Colorado | Boulder County Still Counting Ballots
After the ‘hanging chad’ issues of the 2000 election Boulder County in Colorado changed their balloting system. They decided that the most secure and reliable method would be to go to paper ballots.
This was expected to be a little slower, but Boulder County election officials expected the counts to finish by late-morning on Wednesday. It’s now Thursday and they are still counting.
This morning KOA radio reported that the $1.5 million scanning system couldn’t rotate the images. Staffing also became an issue. From the Boulder Daily Camera:
A lack of staffing and poorly trained election judges appeared to slow the counting process. At about 11 a.m. Wednesday, with fewer than 40 percent of the total vote tabulated, several ballot-scanning machines sat idle as dozens of boxes of ballots waited to be counted.David Leeds, chairman of the Boulder County Republican Party, said some scanning machines weren’t being used because election officials couldn’t find bipartisan pairs of judges to staff the “resolution committees” that issue verdicts on ballots the new vote-counting machines reject. He said he had Republicans available, but they were twiddling their thumbs, waiting for their Democratic counterparts to show up.
“It doesn’t make any sense,” Leeds said. “This is Boulder. You can’t throw a rock without hitting a Democrat.”
County spokesman Jim Burrus said the county had enough bipartisan judges. But officials temporarily had run out of people to staff the third spot on each resolution committee — the computer operator. At some point, he said, volunteers and election workers needed to get some sleep.
“The people who had been working since the wee hours of the morning have gone home, and we’re waiting for their replacements to show up,” he said. “There’s a little gap going on here.”

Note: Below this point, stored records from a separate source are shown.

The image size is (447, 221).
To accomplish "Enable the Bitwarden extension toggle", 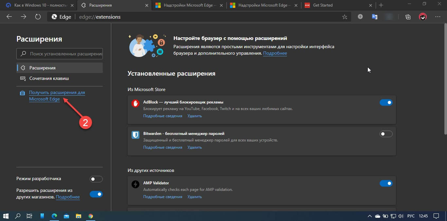I will point(386,134).
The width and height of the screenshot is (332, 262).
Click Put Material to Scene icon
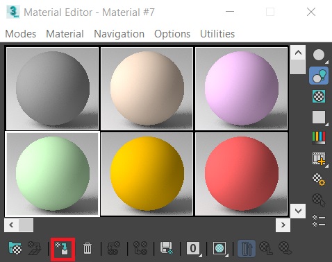click(x=35, y=248)
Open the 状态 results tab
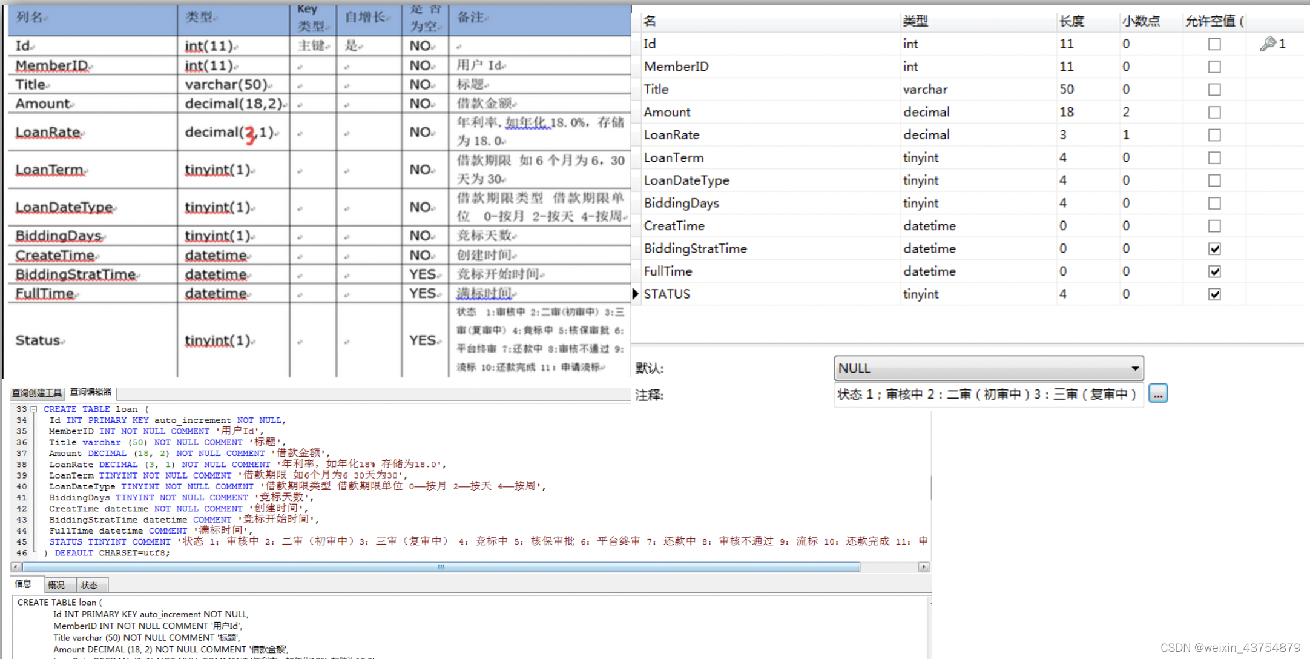 pos(90,585)
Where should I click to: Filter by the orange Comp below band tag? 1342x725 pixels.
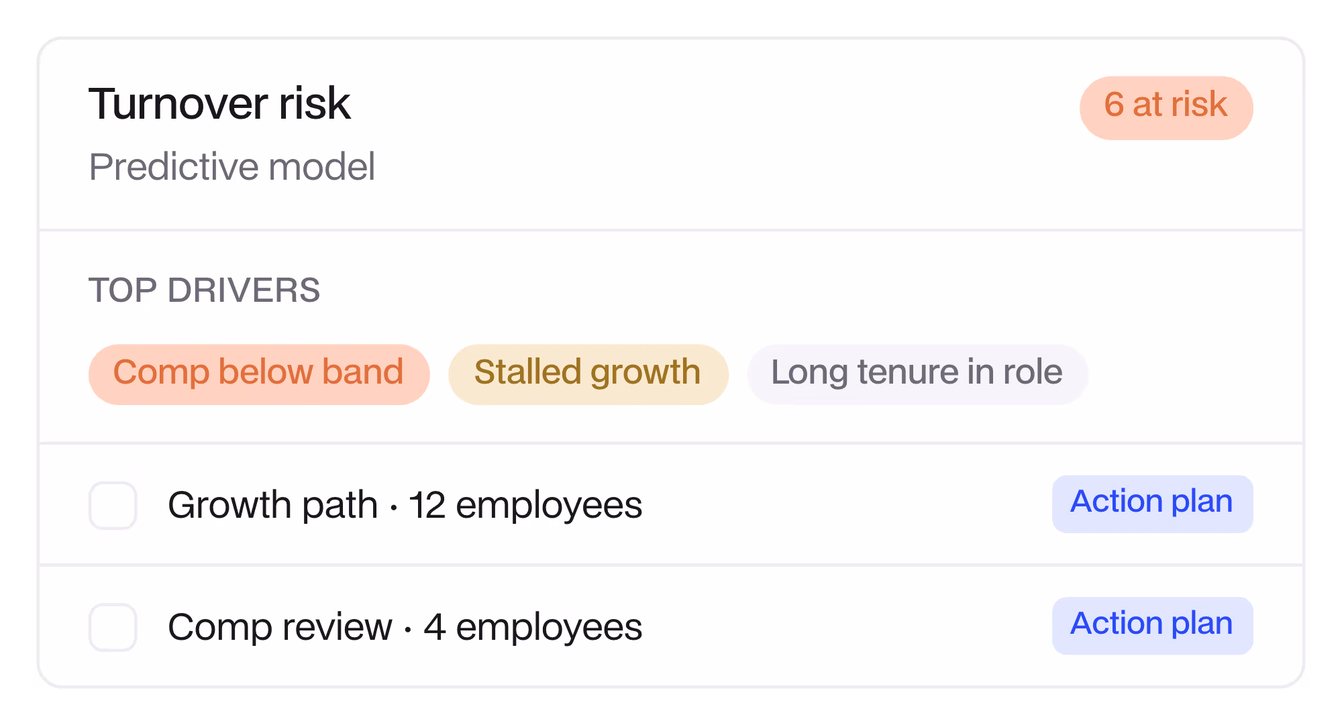click(x=259, y=374)
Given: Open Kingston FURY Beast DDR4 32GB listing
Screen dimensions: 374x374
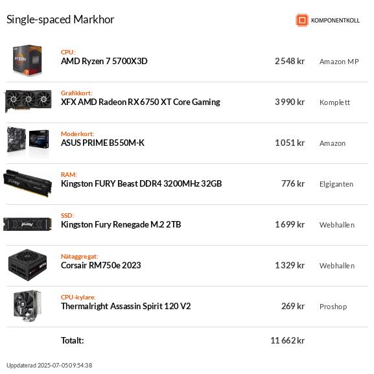Looking at the screenshot, I should (x=141, y=183).
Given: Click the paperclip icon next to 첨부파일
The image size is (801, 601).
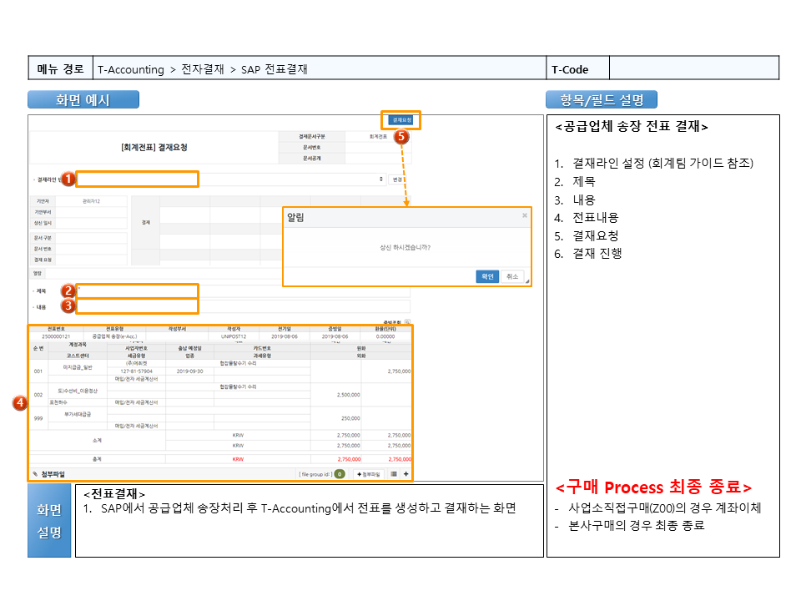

Several judges at one station who were ready to work stared in frustration at the computer screen, which was demanding a password. One of the judges explained that only three people know that code — two had gone home, and the other was busy.
Meanwhile, two dozen volunteers sat at a table in the middle of the room alphabetizing early-voting election documents. Although officials have to complete that task, it doesn’t assist in the counting process. But Burrus said those volunteers weren’t trained to sit on resolution committees.
And some glitches took large amounts of time. For one batch of about 300 ballots, election judges had to confirm every race on every ballot by hand — a process that took hours.